Flash Fiction Online #79, April 2020
“A Hitchhiking Robot’s Guide to Canada” by Marie Vibbert
“Endless Parade” by Hailey Piper
“When the Stars Were Wrong” by Wendy Nikel (reprint, not reviewed)
“Keeping Time with the Joneses” by Wendy Nikel
Reviewed by Victoria Silverwolf
All of the original tales in the latest issue of this magazine of very short stories deal with travel, in very different ways.

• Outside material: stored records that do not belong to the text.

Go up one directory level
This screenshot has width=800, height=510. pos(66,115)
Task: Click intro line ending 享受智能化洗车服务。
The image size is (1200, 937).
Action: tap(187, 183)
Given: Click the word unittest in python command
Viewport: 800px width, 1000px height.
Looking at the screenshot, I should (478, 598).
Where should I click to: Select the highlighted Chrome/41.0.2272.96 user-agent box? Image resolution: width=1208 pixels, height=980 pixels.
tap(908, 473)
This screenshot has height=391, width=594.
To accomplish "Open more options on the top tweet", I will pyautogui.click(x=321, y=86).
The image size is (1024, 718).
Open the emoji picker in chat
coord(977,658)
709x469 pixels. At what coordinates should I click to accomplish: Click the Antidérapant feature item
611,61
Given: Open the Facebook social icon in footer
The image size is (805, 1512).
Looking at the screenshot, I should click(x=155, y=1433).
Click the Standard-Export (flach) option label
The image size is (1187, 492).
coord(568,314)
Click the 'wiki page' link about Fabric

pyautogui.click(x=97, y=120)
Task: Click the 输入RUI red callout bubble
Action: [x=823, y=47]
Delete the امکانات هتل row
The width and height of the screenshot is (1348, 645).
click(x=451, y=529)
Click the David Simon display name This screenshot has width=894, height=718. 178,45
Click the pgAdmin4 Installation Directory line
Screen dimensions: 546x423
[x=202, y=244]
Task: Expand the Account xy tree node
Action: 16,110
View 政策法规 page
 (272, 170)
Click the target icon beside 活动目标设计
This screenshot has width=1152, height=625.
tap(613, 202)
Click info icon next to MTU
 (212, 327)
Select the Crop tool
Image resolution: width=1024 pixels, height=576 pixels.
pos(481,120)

“A Hitchhiking Robot’s Guide to Canada” by Marie Vibbert takes place in a future when all motor vehicles are completely automated, making normal methods of hitching a ride impossible. Hitchhikers get around this problem by using spider-like robots, which attach themselves to the back of trucks, to carry them as passengers. The narrator is one such robot, who faces a crisis when another robot attaches itself to the same truck. The premise is an interesting one, but implausible.
“Endless Parade” by Hailey Piper follows the protagonist from early childhood to his teenage years. He lives in a bizarre world where people must constantly march during daylight hours or burn to death for their slothfulness. He eventually learns the reason for this exhausting way of life. This eerie tale begins in an intriguingly surreal way, but turns out to be a typical horror story.
“Keeping Time with the Joneses” by Wendy Nikel is a comic tale of a time machine that causes chaos in a suburban neighborhood. The local homeowners association tries to use the device to prevent its own existence, leading to paradoxes. Readers familiar with time travel fiction will find little new here, and the joke ending is weak.
Victoria Silverwolf would like to emphasize the fact that the same author has both a reprint and a new story in this issue; the above table of contents is not in error.